DATA EXTRACT:
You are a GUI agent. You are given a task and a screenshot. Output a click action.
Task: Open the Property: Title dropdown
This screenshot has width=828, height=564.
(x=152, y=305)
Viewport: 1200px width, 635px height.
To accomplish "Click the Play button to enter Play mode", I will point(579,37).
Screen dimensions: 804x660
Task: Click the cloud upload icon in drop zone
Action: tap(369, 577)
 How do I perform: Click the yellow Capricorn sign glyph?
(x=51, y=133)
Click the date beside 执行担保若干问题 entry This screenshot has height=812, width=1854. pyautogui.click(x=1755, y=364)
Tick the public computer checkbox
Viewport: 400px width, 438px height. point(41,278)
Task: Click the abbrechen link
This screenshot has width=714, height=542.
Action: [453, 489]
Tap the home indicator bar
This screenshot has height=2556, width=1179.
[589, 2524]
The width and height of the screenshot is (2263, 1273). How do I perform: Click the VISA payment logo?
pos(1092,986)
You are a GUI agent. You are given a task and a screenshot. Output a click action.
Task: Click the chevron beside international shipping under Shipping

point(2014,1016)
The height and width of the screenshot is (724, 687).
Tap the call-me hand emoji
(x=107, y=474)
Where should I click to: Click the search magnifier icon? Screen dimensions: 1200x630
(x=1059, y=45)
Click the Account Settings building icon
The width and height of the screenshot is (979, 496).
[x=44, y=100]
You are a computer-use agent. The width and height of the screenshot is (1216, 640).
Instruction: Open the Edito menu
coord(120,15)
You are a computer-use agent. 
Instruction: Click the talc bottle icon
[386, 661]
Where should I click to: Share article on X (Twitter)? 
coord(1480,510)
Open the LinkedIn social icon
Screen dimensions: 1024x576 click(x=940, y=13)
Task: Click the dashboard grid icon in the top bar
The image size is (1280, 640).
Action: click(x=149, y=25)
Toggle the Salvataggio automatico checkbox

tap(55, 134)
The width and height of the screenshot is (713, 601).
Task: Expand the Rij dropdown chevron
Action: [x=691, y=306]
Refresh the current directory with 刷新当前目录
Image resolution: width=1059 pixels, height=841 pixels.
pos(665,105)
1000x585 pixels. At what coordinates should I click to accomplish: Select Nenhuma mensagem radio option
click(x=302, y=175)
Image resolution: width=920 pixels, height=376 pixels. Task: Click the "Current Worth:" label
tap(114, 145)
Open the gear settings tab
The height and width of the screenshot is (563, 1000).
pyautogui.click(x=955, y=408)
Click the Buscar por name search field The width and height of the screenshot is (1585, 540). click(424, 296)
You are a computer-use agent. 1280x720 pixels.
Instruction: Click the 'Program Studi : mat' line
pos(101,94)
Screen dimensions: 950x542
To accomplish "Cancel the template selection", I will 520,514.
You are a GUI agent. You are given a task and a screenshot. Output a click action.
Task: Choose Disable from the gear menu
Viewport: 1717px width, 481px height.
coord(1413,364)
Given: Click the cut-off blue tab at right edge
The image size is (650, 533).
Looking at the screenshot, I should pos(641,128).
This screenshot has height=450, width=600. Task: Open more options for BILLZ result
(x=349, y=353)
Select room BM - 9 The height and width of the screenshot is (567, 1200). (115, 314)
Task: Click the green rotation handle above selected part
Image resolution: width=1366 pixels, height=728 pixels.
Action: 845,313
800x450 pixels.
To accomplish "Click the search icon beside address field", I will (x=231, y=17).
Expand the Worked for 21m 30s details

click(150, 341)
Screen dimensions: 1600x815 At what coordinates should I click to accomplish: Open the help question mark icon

WHAT TO DO: Retype only the lines running from the line with "Viewport: 1717px width, 481px height." to the end of the listing, including both of those lines.

EXERCISE RESPONSE:
Viewport: 1717px width, 481px height.
coord(1413,364)
Given: Click the cut-off blue tab at right edge
The image size is (650, 533).
Looking at the screenshot, I should pos(641,128).
This screenshot has height=450, width=600. Task: Open more options for BILLZ result
(x=349, y=353)
Select room BM - 9 The height and width of the screenshot is (567, 1200). (115, 314)
Task: Click the green rotation handle above selected part
Image resolution: width=1366 pixels, height=728 pixels.
Action: 845,313
800x450 pixels.
To accomplish "Click the search icon beside address field", I will (x=231, y=17).
Expand the Worked for 21m 30s details

click(150, 341)
Screen dimensions: 1600x815 At what coordinates should I click to accomplish: Open the help question mark icon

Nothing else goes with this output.